The Lion, the Witch, and the Wardrobe: Top Ten Quotes

“’A boy?’ said she. ‘Do you mean you are a Son of Adam?’”  (Chpt. 4, p. 34).The White Witch of Narnia discovers Edmund walking in the forest after he gets into Narnia through the wardrobe. She is worried about meeting a human “Son of Adam” because of the prophecy that humans will sit on the thrones at Cair Paravel.

“’Do you really mean, sir,’ said Peter, ‘that there could be other worlds—all over the place, just round the corner—like that?’ “Nothing is more probable,’ said the Professor” (Chpt. 5, p. 50).The older children tell the Professor about Lucy’s story of another world that can be entered through the wardrobe, thinking he will pronounce their sister mentally ill. On the contrary, Professor Kirke (who himself has been in Narnia though he does not say so) defends the logical possibility of alternate realities.

“They say Aslan is on the move—perhaps has already landed” (Chpt. 7, p. 67).Mr. Beaver gives this news to the children after he takes them under his protection. They do not know how to rescue their friend, Mr. Tumnus, from the Witch, and he says only Aslan can do it.

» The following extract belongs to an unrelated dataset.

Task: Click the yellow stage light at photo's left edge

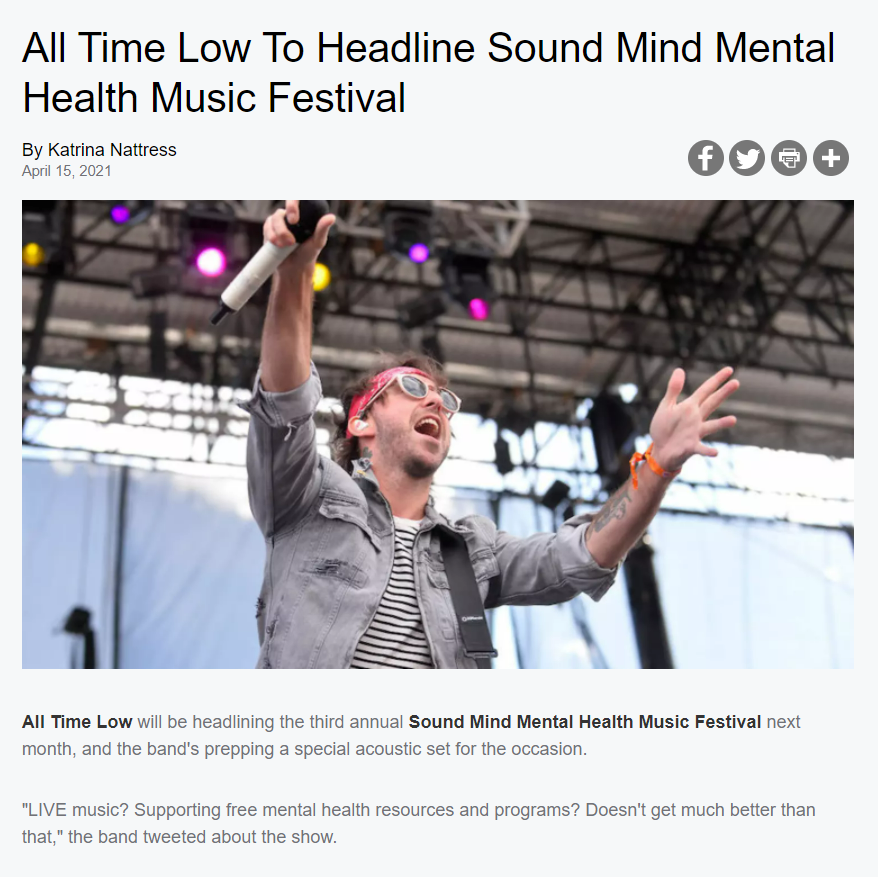Action: point(32,254)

“’Aslan?’ said Mr. Beaver. ‘Why, don’t you know? He’s the King. He’s the Lord of the whole wood, but not often here, you understand’”  (Chpt. 8, p. 78)After the Beavers serve the children a delicious meal, they tell them about Aslan and the Witch. Aslan has returned to defeat her.

“For the mention of Aslan gave him a mysterious and horrible feeling just as it gave the others a mysterious and lovely feeling” (Chpt. 9, p. 88).Edmund runs away from the Beavers and his brother and sisters to betray them to the Witch. He does this because he has already been poisoned by her Turkish Delight, and this makes him shudder at the name of Aslan.

“This was bad grammar of course, but that is how beavers talk when they are excited; I mean, in Narnia—in our world they usually don’t talk at all” (Chpt. 10, p. 106).The narrator humorously points out the difference between Narnia and the earth. One doesn’t mind bad grammar from a beaver in Narnia, because it is a rare treat to hear a beaver talk at all.

“’Locks and bolts make no difference to me,’ said Father Christmas” (Chpt. 10, p.107).Father Christmas meets the Beavers and the children in the forest and gives them presents. He tells Mrs. Beaver she will get a new sewing machine, but she is worried because her door is locked. Father Christmas is a supernatural being and doesn’t have to worry about locks.

“This is no thaw,’ said the dwarf, suddenly stopping. ‘This is Spring’” (Chpt. 11, p. 122).The Dwarf who drives the Witch’s sledge in the snow in the perpetual winter of Narnia is surprised when the sledge gets slower and slower. The snow starts to melt, and he gets stuck in the mud. Suddenly he realizes that the melting means spring. The Witch’s spell is breaking.

“People who have not been in Narnia sometimes think that a thing cannot be good and terrible at the same time” (Chpt. 12, p. 126).The narrator says this, because the children have a dual reaction to Aslan, who is a fierce and terrible lion, but good at the same time. They love him but feel awe in his presence.

“’ . . . the great Fool, the great Cat, lies dead’” (Chpt. 15, p. 156).The Witch says this after she has killed Aslan on the Stone Table. She thinks him a fool for offering up his life for Edmund’s.